HOW TO COMPLETE THIS TASK:
Given the material below, return only the lines starting at the line with "Go to Главная breadcrumb" and ending at the line with "Click line number", exactly as they appear.

*** EXTRACTED DATA ***

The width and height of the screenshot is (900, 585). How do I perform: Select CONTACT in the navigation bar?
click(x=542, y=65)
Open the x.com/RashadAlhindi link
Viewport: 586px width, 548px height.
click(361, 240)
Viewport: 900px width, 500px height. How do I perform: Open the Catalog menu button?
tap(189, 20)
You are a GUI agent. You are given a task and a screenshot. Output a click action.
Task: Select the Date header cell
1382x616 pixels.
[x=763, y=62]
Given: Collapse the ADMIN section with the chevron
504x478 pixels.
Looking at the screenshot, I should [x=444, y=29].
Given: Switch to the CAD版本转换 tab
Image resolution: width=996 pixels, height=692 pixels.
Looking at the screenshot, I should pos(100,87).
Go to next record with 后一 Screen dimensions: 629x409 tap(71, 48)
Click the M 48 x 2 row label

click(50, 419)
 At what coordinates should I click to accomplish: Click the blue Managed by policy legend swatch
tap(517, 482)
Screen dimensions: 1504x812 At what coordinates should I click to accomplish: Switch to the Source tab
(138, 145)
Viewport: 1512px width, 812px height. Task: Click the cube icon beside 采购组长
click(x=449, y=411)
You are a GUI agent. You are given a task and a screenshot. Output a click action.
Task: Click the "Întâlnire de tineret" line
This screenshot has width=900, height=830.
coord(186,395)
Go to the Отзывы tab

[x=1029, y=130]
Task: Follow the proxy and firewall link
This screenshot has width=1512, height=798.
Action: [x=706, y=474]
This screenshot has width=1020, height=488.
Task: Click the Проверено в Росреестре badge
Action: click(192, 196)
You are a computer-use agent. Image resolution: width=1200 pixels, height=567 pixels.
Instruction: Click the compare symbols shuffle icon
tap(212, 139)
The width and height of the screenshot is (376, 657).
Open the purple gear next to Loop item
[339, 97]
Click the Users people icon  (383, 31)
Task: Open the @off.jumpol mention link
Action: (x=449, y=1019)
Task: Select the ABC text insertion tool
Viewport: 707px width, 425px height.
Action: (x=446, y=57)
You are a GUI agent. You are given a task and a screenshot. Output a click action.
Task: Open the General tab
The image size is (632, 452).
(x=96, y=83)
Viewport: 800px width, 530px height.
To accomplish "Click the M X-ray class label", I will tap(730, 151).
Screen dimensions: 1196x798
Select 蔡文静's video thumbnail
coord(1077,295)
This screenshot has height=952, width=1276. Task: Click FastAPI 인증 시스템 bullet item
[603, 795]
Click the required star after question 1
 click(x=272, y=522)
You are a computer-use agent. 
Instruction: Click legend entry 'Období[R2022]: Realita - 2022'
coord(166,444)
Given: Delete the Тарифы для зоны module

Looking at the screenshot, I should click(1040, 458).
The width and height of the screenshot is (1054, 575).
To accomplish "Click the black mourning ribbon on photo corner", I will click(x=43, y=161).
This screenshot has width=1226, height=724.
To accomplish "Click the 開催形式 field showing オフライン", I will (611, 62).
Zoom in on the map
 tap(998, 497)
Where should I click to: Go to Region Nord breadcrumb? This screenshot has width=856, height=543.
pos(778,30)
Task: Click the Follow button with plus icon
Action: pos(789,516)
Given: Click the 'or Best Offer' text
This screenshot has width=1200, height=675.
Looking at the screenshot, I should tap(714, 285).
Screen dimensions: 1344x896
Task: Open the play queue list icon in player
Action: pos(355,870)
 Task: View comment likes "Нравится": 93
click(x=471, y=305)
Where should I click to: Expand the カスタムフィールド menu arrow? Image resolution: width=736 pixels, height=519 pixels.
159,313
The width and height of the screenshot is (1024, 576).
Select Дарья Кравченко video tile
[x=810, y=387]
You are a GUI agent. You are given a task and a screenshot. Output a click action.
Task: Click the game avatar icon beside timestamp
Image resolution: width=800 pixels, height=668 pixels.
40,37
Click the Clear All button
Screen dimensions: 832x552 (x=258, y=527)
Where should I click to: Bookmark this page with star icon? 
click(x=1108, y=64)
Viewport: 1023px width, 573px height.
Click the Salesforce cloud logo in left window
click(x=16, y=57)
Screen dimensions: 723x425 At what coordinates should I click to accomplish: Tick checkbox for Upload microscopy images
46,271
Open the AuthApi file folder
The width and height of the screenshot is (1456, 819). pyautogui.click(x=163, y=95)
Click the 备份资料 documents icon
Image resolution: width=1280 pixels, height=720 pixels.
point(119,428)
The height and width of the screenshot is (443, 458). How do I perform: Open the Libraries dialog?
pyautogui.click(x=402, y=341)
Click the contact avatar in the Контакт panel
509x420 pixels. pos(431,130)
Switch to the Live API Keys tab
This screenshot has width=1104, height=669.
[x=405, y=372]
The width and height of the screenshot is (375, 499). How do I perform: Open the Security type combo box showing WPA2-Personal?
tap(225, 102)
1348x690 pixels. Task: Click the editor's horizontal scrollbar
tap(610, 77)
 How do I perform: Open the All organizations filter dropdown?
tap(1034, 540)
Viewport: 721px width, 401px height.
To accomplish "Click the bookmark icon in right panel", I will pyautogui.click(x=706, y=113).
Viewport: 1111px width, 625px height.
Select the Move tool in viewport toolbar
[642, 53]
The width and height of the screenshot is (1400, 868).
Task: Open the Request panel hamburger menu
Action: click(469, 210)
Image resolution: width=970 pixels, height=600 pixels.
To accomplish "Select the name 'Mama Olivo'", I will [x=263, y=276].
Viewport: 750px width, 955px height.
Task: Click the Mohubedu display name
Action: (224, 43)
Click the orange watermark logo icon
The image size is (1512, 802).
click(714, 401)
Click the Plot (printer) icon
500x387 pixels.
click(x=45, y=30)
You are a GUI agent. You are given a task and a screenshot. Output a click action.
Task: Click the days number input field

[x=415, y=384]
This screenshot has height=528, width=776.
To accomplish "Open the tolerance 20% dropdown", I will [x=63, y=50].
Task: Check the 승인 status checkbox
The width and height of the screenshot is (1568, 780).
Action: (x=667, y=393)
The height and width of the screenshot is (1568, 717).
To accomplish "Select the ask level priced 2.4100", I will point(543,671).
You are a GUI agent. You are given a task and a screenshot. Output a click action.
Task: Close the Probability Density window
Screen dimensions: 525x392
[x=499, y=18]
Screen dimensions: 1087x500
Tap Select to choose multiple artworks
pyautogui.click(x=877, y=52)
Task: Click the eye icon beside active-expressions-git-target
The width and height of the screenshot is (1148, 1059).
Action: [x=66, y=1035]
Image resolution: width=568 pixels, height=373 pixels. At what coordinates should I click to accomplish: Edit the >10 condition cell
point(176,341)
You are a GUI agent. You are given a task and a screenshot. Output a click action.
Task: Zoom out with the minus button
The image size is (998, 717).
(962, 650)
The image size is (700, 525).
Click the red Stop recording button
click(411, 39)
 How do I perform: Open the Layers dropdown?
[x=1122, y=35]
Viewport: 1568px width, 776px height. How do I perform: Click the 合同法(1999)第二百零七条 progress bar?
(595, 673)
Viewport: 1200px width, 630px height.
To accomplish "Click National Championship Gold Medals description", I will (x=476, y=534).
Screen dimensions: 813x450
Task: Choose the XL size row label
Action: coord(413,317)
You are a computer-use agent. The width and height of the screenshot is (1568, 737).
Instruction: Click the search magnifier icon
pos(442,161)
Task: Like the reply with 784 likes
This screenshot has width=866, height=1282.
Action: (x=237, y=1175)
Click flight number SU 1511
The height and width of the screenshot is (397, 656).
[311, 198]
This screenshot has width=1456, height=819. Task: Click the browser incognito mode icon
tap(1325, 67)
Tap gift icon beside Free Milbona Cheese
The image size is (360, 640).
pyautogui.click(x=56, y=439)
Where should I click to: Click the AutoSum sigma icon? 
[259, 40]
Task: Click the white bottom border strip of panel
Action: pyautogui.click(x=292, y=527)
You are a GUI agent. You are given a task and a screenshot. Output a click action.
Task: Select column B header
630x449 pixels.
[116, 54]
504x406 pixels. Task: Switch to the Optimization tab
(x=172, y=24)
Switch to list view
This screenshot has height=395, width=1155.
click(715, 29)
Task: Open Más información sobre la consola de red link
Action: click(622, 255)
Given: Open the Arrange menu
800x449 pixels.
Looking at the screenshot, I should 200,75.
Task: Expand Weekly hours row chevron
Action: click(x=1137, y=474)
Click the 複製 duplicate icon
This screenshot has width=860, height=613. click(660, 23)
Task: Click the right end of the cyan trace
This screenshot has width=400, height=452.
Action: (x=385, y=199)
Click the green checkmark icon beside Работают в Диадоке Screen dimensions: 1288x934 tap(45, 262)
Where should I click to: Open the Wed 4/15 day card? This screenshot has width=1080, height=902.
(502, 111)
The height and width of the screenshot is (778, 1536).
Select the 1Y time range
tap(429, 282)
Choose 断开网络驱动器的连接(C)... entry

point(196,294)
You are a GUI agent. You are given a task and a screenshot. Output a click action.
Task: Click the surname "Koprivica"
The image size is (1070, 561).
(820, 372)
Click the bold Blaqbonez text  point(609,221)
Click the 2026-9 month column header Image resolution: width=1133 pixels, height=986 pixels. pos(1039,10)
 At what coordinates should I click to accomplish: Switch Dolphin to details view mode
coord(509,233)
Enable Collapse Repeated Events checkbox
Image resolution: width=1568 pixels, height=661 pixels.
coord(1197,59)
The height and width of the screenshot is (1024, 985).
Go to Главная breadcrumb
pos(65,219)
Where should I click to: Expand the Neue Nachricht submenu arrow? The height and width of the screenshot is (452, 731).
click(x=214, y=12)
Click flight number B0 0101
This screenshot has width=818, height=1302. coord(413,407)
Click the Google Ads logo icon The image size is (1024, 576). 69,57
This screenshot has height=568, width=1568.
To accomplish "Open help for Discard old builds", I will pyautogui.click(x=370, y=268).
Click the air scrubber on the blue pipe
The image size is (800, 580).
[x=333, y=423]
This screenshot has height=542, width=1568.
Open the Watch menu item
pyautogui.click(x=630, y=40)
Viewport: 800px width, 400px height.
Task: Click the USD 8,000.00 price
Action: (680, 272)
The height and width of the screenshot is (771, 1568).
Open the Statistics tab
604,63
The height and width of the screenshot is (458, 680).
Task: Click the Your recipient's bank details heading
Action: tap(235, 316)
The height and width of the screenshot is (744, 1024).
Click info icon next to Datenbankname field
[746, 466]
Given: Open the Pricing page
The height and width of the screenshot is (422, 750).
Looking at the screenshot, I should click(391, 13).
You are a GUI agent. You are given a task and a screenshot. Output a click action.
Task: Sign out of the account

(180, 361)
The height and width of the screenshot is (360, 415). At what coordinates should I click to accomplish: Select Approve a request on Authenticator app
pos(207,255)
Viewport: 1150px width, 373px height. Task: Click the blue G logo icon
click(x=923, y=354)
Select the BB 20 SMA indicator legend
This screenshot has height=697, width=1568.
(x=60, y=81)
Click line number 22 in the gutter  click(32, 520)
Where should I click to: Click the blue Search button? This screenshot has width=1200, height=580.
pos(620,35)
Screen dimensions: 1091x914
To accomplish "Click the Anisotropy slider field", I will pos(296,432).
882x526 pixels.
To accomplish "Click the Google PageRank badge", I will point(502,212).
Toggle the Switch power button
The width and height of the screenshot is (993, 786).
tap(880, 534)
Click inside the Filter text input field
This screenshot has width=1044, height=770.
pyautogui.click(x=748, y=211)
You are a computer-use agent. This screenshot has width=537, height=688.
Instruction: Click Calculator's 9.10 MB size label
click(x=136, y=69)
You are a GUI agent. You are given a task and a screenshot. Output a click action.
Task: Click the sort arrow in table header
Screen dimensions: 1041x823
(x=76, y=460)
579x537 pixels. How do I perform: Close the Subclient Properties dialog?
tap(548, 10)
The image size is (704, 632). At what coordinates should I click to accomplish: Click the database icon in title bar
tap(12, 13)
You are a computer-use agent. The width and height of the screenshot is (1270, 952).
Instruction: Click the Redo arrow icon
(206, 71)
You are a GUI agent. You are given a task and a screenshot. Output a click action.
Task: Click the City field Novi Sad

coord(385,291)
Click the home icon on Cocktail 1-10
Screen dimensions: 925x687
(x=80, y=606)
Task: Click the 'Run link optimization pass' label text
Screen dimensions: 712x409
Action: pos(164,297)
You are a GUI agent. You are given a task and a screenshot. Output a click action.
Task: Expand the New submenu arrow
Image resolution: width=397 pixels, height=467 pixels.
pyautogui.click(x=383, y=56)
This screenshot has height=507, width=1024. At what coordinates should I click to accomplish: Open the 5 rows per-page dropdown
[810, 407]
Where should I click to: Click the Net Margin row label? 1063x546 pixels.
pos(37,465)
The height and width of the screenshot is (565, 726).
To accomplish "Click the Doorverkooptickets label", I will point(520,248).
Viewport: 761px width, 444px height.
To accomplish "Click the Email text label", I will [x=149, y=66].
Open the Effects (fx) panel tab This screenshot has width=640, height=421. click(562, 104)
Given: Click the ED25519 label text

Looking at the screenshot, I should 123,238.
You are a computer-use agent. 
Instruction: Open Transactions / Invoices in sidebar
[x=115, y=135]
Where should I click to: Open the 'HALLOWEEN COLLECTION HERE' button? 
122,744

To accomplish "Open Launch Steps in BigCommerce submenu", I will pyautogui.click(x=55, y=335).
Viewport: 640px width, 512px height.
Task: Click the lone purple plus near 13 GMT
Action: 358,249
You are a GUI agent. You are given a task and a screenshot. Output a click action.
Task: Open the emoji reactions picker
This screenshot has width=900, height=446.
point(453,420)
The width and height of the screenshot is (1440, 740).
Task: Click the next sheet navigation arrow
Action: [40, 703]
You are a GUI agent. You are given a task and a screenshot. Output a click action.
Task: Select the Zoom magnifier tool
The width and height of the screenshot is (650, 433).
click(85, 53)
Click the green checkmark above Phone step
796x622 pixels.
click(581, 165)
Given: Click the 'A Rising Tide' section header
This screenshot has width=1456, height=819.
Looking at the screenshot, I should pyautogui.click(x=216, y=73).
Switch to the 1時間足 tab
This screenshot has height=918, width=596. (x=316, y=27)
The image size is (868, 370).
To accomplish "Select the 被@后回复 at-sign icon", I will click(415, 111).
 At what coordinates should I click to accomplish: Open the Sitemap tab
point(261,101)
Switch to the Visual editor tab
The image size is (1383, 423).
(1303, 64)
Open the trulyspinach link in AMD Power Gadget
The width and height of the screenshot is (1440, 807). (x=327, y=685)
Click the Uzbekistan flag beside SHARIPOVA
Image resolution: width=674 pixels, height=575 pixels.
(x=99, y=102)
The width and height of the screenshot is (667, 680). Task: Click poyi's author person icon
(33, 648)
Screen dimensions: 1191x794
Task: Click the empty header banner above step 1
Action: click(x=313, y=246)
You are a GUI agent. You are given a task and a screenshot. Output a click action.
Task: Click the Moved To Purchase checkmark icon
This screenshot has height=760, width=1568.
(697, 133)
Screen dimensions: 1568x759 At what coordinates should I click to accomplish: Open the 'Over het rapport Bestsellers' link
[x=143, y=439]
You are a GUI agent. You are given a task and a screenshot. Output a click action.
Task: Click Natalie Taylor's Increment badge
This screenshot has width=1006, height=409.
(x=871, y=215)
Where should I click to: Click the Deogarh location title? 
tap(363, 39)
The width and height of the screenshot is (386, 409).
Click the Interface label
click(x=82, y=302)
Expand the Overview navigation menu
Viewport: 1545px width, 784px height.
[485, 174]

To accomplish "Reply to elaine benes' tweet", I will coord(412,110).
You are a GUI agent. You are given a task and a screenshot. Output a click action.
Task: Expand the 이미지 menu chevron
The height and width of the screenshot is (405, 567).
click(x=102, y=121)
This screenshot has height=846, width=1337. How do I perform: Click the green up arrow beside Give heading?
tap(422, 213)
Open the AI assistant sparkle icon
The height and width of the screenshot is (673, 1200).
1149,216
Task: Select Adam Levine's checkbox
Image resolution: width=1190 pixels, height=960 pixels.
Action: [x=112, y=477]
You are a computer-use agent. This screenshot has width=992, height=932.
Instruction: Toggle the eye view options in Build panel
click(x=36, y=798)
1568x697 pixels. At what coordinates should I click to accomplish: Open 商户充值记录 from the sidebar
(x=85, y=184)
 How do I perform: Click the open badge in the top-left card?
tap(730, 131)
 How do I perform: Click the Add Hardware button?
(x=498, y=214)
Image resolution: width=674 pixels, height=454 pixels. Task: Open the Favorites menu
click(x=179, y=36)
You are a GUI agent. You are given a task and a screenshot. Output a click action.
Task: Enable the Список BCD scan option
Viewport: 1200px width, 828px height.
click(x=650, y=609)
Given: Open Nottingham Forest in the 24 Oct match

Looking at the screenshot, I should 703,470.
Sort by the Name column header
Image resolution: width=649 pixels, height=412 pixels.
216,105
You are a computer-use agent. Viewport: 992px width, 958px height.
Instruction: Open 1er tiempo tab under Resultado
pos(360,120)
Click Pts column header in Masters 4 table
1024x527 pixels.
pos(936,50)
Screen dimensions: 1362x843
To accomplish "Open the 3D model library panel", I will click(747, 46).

***

RESPONSE BELOW:
Go to Главная breadcrumb
pos(65,219)
Where should I click to: Expand the Neue Nachricht submenu arrow? The height and width of the screenshot is (452, 731).
click(x=214, y=12)
Click flight number B0 0101
This screenshot has width=818, height=1302. coord(413,407)
Click the Google Ads logo icon The image size is (1024, 576). 69,57
This screenshot has height=568, width=1568.
To accomplish "Open help for Discard old builds", I will pyautogui.click(x=370, y=268).
Click the air scrubber on the blue pipe
The image size is (800, 580).
[x=333, y=423]
This screenshot has height=542, width=1568.
Open the Watch menu item
pyautogui.click(x=630, y=40)
Viewport: 800px width, 400px height.
Task: Click the USD 8,000.00 price
Action: (680, 272)
The height and width of the screenshot is (771, 1568).
Open the Statistics tab
604,63
The height and width of the screenshot is (458, 680).
Task: Click the Your recipient's bank details heading
Action: tap(235, 316)
The height and width of the screenshot is (744, 1024).
Click info icon next to Datenbankname field
[746, 466]
Given: Open the Pricing page
The height and width of the screenshot is (422, 750).
Looking at the screenshot, I should click(391, 13).
You are a GUI agent. You are given a task and a screenshot. Output a click action.
Task: Sign out of the account

(180, 361)
The height and width of the screenshot is (360, 415). At what coordinates should I click to accomplish: Select Approve a request on Authenticator app
pos(207,255)
Viewport: 1150px width, 373px height. Task: Click the blue G logo icon
click(x=923, y=354)
Select the BB 20 SMA indicator legend
This screenshot has height=697, width=1568.
(x=60, y=81)
Click line number 22 in the gutter  click(32, 520)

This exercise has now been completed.